RGCC, also known as regulator of cell cycle or response gene to complement 32 protein, is involved in multiple biological processes. It plays a role in cell cycle regulation, and is associated with pathways related to metabolism, fibrosis, and neural development. Genetic models, such as KO mouse models, are valuable for studying its functions, as they can help reveal its role in specific biological processes and disease conditions [1-4].
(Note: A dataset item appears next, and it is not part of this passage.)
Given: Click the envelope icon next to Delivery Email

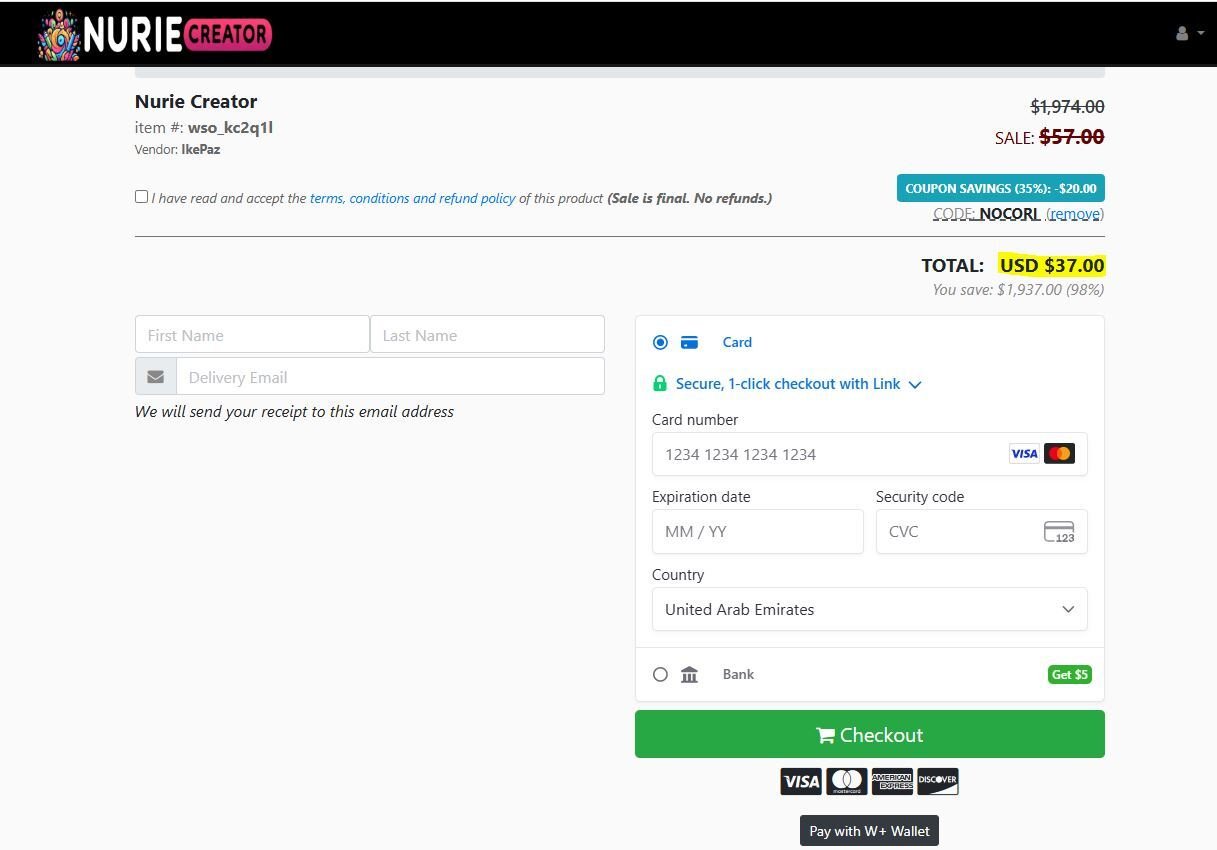Looking at the screenshot, I should [155, 376].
In triple-negative breast cancer (TNBC), RGCC is aberrantly upregulated in pulmonary metastatic cells. It promotes the kinase activity of PLK1, which phosphorylates AMPKα2, facilitating TNBC lung metastasis by increasing oxidative phosphorylation and fatty acid oxidation [1].
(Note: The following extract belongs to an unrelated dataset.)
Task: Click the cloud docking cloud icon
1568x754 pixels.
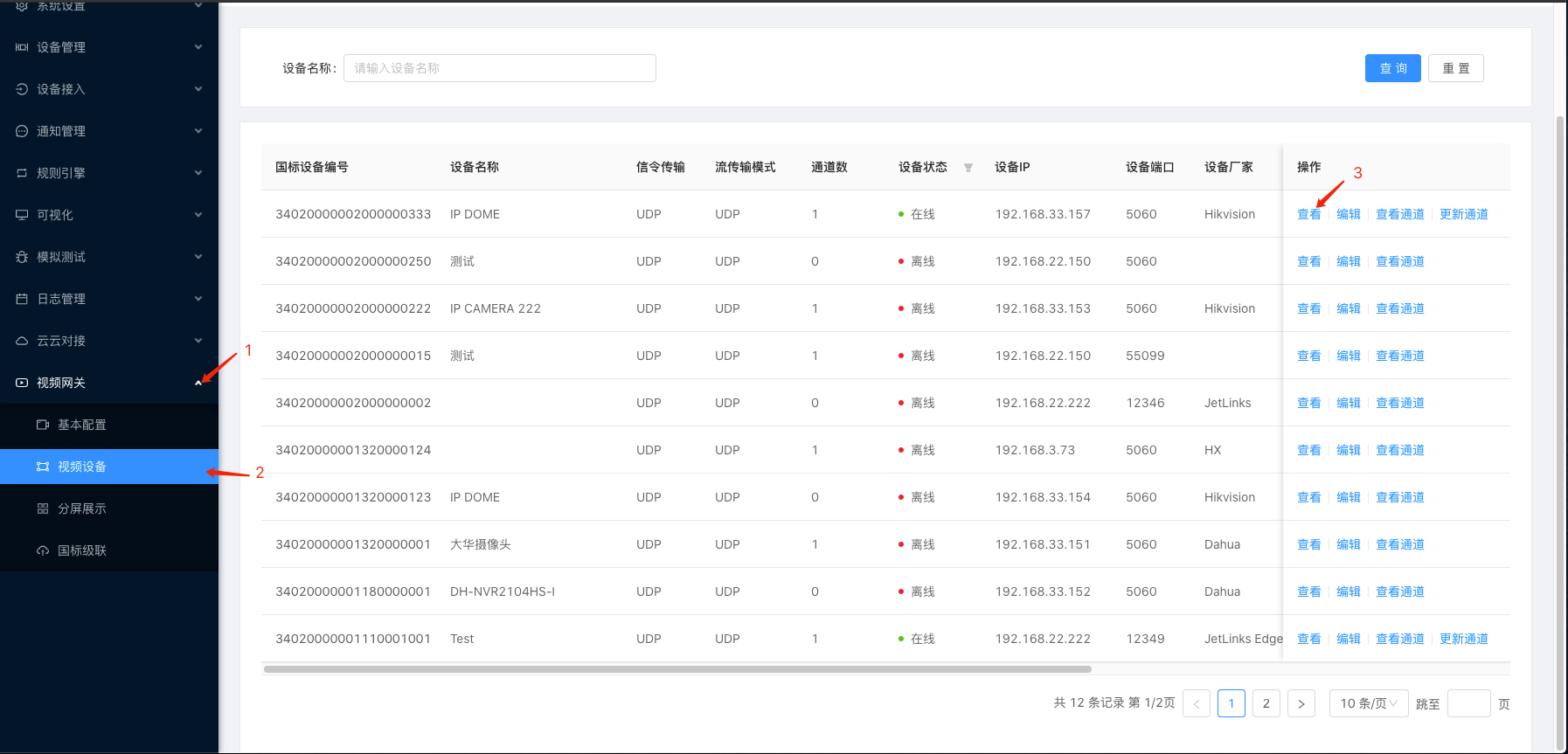Action: 22,341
In pulmonary fibrosis, RGCC levels decrease, and overexpression of RGCC in lung fibroblasts attenuates the effects of TGF-β on collagen levels. Mice with constitutive RGCC gene deletion accumulate more collagen in their lungs in response to bleomycin [2].

In neocortical development, RGCC deficiency hampers normal cell cycle process and dysregulates the mitotic spindle, leading to abnormal NSC differentiation and brain malformation [3].
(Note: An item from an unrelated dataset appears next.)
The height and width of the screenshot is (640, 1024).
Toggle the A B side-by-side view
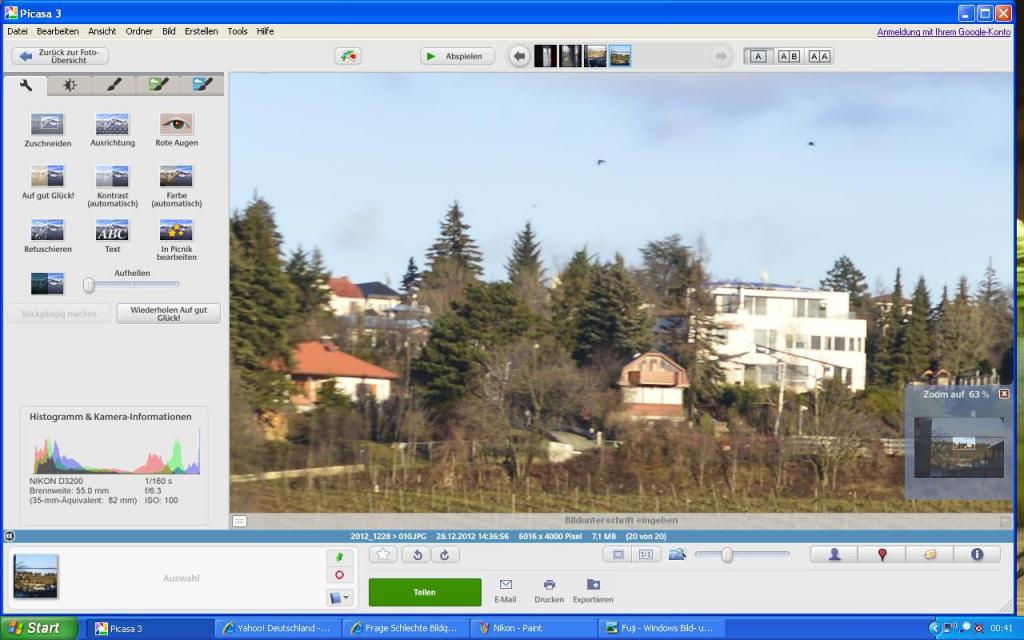[x=788, y=56]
In medaka spermatogonia, Smo mediates spermatogonia proliferation through Gli1-Rgcc-Cdk1 axis, and Rgcc overexpression rescues cell apoptosis caused by Smo or Gli1 inhibition [4].

In conclusion, RGCC is essential for maintaining normal cell cycle, metabolism, and tissue homeostasis. KO/CKO mouse models have contributed to understanding its role in diseases like TNBC lung metastasis and pulmonary fibrosis. These findings suggest that targeting RGCC could potentially be a therapeutic strategy for these diseases.